SplaTAM: Splat, Track & Map 3D Gaussians for Dense RGB-D SLAM
Keetha, Nikhil, Karhade, Jay, Jatavallabhula, Krishna Murthy, Yang, Gengshan, Scherer, Sebastian, Ramanan, Deva, Luiten, Jonathon
Dense simultaneous localization and mapping (SLAM) is pivotal for embodied scene understanding. Recent work has shown that 3D Gaussians enable high-quality reconstruction and real-time rendering of scenes using multiple posed cameras. In this light, we show for the first time that representing a scene by 3D Gaussians can enable dense SLAM using a single unposed monocular RGB-D camera.
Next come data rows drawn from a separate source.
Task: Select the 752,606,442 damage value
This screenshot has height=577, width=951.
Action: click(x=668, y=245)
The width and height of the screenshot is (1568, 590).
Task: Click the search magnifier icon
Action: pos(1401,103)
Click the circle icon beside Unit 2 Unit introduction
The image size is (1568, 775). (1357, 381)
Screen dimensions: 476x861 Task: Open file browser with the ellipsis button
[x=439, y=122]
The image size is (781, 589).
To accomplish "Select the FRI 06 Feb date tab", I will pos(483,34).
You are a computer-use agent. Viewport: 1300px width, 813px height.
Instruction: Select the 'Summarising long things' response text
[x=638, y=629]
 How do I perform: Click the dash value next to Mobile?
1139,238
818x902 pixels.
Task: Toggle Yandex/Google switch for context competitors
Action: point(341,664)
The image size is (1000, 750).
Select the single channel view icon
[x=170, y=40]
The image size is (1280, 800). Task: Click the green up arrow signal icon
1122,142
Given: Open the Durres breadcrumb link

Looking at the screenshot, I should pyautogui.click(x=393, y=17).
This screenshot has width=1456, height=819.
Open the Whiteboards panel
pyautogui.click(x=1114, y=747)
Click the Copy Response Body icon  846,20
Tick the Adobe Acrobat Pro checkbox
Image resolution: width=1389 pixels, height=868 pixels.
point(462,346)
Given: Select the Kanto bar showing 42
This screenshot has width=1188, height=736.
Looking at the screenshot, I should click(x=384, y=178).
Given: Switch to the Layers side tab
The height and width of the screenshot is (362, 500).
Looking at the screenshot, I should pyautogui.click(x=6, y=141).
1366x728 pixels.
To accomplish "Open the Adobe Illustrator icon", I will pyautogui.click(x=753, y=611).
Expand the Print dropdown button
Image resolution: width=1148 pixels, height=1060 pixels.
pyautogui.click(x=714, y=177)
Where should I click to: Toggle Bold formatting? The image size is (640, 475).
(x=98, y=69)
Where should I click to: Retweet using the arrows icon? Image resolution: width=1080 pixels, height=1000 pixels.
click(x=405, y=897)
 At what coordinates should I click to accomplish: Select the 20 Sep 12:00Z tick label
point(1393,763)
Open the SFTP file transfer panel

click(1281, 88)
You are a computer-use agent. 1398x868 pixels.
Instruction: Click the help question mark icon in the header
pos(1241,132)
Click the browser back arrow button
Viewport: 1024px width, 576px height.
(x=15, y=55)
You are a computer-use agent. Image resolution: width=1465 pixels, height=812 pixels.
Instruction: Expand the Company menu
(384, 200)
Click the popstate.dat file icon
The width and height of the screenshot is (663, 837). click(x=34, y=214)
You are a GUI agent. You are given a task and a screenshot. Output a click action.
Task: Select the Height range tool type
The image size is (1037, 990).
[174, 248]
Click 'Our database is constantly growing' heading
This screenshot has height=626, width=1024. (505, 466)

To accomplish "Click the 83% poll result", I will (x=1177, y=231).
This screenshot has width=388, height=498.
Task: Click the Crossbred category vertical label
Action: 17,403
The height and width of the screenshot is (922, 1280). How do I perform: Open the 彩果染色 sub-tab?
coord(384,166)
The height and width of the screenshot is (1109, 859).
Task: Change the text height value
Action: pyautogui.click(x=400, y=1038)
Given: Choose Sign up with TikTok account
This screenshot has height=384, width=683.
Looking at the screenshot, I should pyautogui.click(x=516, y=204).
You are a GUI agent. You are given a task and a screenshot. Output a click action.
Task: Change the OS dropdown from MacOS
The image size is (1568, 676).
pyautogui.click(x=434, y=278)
Our method, SplaTAM, addresses the limitations of prior radiance field-based representations, including fast rendering and optimization, the ability to determine if areas have been previously mapped, and structured map expansion by adding more Gaussians. We employ an online tracking and mapping pipeline while tailoring it to specifically use an underlying Gaussian representation and silhouette-guided optimization via differentiable rendering. Extensive experiments show that SplaTAM achieves up to 2X state-of-the-art performance in camera pose estimation, map construction, and novel-view synthesis, demonstrating its superiority over existing approaches, while allowing real-time rendering of a high-resolution dense 3D map.